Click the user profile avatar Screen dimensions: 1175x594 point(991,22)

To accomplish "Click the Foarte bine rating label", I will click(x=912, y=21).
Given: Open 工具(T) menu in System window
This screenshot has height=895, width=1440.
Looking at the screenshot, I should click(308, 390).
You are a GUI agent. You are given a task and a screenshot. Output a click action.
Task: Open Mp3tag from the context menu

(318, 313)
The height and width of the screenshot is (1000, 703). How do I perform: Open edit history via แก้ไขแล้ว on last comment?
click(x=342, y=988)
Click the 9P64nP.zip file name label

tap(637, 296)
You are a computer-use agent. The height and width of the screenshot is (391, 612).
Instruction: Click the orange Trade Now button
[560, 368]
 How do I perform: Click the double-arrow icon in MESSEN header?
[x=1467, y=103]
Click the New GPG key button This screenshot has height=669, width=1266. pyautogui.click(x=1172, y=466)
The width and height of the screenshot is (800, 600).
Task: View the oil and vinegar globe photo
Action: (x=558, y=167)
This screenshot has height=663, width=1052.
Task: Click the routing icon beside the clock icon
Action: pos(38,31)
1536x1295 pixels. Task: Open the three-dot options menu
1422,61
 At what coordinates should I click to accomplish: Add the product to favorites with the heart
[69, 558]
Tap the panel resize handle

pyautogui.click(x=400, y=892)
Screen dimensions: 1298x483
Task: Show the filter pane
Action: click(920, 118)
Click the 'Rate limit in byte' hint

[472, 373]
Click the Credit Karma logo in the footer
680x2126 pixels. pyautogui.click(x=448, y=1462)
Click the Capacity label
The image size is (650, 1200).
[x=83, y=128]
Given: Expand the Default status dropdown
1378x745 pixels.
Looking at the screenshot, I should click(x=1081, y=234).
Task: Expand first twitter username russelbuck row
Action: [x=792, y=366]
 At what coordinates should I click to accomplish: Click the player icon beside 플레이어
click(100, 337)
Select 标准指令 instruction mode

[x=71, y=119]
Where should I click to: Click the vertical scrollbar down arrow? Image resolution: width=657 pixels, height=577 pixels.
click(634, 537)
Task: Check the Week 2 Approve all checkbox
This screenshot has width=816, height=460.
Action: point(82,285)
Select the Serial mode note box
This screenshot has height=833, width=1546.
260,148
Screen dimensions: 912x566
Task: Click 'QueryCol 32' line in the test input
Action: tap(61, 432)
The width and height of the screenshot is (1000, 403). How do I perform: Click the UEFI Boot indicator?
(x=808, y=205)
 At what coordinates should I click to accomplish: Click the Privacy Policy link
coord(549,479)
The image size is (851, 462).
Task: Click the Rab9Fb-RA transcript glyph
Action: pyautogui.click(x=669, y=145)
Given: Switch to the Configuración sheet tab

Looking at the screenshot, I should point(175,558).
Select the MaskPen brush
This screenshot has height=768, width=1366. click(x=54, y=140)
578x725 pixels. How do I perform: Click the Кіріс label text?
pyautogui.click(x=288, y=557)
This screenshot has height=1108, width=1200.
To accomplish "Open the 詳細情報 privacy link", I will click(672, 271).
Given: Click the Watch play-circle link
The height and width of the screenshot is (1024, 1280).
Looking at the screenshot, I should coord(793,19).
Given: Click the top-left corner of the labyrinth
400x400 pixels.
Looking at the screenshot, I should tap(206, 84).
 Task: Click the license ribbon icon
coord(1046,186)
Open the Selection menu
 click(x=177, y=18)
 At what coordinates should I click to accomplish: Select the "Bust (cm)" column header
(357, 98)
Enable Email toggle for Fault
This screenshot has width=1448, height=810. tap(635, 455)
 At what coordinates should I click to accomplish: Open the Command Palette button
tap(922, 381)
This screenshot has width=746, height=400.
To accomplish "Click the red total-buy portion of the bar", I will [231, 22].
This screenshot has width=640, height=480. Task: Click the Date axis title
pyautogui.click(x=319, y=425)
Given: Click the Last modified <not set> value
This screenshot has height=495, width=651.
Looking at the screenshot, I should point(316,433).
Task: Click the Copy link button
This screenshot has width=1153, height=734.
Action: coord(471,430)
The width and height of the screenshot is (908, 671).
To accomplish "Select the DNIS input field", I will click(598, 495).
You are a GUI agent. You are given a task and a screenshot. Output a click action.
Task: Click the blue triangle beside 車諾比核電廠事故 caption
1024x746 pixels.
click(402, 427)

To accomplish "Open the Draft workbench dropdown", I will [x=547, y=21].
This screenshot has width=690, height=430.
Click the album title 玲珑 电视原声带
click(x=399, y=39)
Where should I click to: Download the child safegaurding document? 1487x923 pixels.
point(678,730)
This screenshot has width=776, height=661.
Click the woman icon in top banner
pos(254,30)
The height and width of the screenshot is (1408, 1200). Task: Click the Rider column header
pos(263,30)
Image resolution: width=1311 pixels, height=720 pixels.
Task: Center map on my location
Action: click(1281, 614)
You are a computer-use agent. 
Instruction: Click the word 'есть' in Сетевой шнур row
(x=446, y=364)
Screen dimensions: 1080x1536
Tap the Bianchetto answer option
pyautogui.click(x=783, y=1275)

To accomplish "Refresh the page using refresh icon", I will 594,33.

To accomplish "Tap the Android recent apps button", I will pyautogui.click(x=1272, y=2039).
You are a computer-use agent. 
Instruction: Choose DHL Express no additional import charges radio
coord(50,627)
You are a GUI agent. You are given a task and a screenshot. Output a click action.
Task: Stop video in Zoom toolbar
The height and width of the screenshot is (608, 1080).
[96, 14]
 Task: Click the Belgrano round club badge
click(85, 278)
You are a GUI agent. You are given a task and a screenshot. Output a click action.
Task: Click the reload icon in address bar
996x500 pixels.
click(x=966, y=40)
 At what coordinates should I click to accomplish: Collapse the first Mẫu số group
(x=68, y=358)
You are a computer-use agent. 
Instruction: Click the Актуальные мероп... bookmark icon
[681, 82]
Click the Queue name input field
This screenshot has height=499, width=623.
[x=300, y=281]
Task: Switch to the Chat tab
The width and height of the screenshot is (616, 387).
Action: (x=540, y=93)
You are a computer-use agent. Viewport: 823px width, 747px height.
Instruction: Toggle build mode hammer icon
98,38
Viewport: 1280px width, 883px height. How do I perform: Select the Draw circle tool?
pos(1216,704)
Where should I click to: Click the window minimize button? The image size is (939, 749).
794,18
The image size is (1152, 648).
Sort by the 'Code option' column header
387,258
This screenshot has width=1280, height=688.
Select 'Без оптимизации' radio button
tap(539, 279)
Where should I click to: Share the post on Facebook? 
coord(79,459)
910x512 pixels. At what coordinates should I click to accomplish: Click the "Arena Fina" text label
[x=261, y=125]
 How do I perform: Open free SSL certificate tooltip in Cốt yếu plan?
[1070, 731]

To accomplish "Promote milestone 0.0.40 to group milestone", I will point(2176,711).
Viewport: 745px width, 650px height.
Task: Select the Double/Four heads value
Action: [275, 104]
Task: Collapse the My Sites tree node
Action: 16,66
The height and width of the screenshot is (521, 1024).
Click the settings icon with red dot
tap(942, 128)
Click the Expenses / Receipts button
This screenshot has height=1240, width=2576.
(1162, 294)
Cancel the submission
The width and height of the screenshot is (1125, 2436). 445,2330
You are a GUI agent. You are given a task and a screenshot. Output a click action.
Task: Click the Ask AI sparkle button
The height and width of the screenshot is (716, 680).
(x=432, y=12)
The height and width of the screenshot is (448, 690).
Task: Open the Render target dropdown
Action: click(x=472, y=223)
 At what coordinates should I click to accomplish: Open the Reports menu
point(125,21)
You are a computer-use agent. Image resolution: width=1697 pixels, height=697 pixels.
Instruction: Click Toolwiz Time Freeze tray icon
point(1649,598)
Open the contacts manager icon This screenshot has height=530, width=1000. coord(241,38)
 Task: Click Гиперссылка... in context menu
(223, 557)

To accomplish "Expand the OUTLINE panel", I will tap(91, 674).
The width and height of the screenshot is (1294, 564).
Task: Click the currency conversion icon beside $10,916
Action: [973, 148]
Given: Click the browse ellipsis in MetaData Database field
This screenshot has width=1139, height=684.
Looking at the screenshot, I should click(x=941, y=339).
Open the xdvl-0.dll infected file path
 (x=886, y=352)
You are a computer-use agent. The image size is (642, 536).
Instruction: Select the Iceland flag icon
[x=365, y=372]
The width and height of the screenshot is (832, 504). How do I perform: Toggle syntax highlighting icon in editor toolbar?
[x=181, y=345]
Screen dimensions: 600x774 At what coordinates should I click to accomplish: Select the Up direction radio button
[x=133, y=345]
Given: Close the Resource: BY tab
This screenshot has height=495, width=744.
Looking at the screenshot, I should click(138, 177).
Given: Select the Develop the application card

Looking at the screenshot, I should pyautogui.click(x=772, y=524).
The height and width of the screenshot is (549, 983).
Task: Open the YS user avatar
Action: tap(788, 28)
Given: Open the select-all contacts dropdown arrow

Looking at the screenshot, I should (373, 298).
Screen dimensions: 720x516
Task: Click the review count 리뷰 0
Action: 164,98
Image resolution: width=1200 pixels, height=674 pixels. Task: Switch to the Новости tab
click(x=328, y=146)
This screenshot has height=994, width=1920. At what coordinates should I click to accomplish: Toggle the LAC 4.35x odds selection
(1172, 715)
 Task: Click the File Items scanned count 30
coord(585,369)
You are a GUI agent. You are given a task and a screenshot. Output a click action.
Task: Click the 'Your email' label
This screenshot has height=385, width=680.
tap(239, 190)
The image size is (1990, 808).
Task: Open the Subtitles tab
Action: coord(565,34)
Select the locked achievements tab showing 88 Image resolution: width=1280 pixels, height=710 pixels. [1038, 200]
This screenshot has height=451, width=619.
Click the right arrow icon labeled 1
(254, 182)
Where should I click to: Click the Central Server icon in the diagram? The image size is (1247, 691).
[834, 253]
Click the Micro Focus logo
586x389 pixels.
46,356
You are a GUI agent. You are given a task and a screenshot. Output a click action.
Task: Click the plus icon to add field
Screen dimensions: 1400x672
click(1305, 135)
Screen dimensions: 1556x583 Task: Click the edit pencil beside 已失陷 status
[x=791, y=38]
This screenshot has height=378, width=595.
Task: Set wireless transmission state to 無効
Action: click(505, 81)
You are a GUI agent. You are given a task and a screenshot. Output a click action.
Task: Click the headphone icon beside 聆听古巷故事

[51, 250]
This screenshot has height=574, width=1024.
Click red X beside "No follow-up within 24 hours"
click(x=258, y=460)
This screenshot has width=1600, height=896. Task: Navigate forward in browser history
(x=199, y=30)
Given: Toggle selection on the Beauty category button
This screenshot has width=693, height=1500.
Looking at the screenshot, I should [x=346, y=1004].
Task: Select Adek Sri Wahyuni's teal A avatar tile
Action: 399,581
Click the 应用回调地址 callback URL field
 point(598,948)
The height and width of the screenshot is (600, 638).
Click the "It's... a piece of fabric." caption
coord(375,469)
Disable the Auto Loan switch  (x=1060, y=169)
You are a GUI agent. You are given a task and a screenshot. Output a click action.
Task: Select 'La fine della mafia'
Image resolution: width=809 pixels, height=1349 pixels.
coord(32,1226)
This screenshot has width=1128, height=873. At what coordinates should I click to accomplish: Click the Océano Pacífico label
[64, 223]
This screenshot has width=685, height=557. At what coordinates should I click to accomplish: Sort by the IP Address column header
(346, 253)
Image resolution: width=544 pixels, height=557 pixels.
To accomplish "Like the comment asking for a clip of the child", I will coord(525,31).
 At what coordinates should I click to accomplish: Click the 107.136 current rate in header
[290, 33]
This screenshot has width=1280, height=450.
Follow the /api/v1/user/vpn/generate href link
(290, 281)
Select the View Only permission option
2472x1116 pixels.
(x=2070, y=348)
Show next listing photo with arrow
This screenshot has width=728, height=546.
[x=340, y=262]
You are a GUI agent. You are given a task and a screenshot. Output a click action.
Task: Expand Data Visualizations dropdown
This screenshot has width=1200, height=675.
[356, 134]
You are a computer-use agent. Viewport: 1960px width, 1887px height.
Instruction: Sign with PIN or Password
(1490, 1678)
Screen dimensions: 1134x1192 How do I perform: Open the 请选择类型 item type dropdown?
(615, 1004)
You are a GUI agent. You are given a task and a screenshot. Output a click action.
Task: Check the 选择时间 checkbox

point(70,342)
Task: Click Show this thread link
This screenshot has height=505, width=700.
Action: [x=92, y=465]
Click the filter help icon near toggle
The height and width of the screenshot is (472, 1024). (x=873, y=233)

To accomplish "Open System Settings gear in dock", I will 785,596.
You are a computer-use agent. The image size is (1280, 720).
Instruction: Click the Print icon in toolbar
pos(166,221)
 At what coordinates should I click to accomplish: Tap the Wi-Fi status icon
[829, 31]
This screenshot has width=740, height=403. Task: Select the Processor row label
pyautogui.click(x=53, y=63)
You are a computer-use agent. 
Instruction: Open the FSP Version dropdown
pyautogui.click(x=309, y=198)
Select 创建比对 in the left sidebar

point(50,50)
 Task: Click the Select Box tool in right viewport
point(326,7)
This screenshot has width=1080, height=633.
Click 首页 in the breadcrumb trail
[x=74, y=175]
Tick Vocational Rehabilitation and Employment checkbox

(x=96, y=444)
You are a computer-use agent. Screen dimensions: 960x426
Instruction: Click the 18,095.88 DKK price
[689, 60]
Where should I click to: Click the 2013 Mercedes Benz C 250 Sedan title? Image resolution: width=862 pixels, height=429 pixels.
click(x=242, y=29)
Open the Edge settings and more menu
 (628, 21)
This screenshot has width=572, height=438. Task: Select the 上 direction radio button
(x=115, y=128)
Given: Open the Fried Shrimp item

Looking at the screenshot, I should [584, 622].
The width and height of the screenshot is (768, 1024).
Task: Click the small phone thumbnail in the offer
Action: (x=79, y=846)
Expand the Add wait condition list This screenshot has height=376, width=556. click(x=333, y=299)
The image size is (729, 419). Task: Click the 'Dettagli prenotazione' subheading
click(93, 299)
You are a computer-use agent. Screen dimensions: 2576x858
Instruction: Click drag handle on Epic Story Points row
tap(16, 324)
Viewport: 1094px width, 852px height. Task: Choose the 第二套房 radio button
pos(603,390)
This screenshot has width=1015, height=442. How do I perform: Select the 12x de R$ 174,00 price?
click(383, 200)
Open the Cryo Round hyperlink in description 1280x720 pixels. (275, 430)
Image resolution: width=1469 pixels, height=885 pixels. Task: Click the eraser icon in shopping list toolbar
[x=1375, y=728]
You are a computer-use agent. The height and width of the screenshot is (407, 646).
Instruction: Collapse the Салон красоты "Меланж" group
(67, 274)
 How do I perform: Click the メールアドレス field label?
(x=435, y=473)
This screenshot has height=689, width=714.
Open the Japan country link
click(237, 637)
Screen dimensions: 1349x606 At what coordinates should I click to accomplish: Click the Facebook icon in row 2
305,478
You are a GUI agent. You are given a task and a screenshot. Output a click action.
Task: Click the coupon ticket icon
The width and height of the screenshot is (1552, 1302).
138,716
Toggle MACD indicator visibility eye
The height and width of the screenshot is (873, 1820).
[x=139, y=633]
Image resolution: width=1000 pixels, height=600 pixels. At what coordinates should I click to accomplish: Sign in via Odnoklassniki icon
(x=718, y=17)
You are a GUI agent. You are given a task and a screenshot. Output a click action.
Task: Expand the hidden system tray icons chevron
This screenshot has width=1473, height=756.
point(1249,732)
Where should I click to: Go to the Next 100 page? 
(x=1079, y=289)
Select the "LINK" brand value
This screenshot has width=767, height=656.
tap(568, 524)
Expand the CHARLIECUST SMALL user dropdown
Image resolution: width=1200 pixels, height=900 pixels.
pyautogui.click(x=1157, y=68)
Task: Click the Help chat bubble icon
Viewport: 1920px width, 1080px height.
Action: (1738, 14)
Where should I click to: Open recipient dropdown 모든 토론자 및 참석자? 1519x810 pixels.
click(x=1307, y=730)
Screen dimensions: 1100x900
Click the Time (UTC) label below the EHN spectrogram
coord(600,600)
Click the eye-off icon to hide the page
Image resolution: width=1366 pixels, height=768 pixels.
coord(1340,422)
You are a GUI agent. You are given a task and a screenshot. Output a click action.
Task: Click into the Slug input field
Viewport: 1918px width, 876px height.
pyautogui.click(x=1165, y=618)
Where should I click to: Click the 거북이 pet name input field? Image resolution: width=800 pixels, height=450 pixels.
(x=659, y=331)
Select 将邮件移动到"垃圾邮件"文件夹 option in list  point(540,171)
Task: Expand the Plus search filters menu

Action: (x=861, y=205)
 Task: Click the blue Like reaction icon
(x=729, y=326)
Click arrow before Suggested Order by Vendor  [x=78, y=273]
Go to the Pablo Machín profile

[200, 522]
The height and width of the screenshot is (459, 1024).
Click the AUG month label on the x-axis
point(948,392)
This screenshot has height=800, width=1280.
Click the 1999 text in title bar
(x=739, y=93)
=-=-=-=-=
= Exercise instructions =
Above are some records; copy exactly the lines from the one with "Select the View Only permission option" through the one with "You are a computer-use agent. Viewport: 1960px", both included, and no others.

= Answer =
Select the View Only permission option
2472x1116 pixels.
(x=2070, y=348)
Show next listing photo with arrow
This screenshot has width=728, height=546.
[x=340, y=262]
You are a GUI agent. You are given a task and a screenshot. Output a click action.
Task: Expand Data Visualizations dropdown
This screenshot has width=1200, height=675.
[356, 134]
You are a computer-use agent. Viewport: 1960px width, 1887px height.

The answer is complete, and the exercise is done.